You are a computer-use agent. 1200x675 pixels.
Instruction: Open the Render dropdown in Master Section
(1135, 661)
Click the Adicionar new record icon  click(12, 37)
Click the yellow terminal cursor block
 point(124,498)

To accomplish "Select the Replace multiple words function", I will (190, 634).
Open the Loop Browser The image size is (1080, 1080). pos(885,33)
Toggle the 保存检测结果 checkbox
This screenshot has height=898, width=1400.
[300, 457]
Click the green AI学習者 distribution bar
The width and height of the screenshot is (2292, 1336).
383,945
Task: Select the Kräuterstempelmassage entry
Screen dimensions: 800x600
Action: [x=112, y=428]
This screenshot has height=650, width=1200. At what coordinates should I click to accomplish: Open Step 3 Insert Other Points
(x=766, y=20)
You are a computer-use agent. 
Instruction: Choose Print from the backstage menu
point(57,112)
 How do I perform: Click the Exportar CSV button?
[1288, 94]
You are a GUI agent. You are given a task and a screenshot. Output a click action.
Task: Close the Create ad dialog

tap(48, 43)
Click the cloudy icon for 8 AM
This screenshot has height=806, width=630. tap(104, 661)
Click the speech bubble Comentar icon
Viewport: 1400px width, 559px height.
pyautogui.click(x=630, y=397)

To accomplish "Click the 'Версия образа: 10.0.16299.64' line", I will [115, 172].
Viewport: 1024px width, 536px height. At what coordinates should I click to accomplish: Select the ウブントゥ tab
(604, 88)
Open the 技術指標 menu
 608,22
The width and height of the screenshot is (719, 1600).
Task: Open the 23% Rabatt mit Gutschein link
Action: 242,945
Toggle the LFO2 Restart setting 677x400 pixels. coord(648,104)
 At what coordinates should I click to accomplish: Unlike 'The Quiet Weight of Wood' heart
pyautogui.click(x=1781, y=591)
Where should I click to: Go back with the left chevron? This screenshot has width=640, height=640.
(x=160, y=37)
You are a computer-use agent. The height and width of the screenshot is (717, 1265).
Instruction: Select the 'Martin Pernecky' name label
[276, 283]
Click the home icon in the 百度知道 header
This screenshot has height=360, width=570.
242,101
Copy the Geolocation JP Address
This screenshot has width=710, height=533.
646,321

— TASK TO CARRY OUT —
Please give the number of lines above in which the word "Toggle" appears, without any other text.

— EXPECTED ANSWER —
2